Ten years of public service to the state came to an end in 1995 as I joined a private engineering consulting firm, and continued the same types of work, on projects much expanded in scope. Opportunities opened up to travel far beyond the state of Oregon, south to California and Nevada, east to Idaho, and especially, north to Alaska. Now not only the temperate forests of Oregon and its rainy coast, but the precious pockets of wetland within the arid American west, and the remote tundra of the Arctic and the Aleutian Islands became my stamping grounds.

Finally, last year I completed 25 years with the firm and became semi-retired. But only to continue as a volunteer with The Wetlands Conservancy, an Oregon land trust. I have returned to my first love, monitoring the plant community on coastal marshes for two of their preserves. My research is part of a plan to conduct restoration of a former cow pasture to its historic function as an intertidal salt marsh, complete with sinuous channels for fish rearing. I am also a part time instructor at a community college, teaching young biologists how to identify and delineate wetlands.

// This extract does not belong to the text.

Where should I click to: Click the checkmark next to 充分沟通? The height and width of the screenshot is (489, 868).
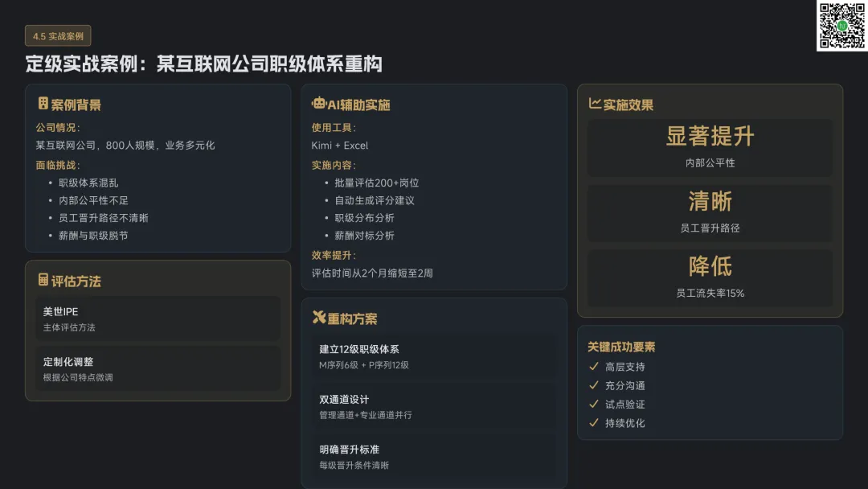[594, 385]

wetlands article 4 I find a moose antler along Ikalukrok Creek, near Red Dog Mine

Looking back, I am amazed how the arc of my life and career has reached out across space and time to bring me to where I have landed, here in Portland Oregon, now in my mid-70s. My education at St John's sharpened and disciplined my mind and gave me the confidence to aim off into an unconventional direction. My Oxford degree gave me extra credibility when I could have appeared as something of a pretender or a lightweight, first to the urban geographers and environmental scientists who accepted me into their programmes, then to the Coos County Planning Director who hired me.

Many of us leave school with fully formed ambitions and directions, and pursue them single-mindedly. But others improvise, and somehow find their way (or not). In my case, I finally came to realise what resonated with me and gave me my direction: it was the love of the natural world and growing things, that had taken root in my happy childhood in the woods and fields of Oxfordshire, and beside my father's wheelbarrow as he worked in his garden.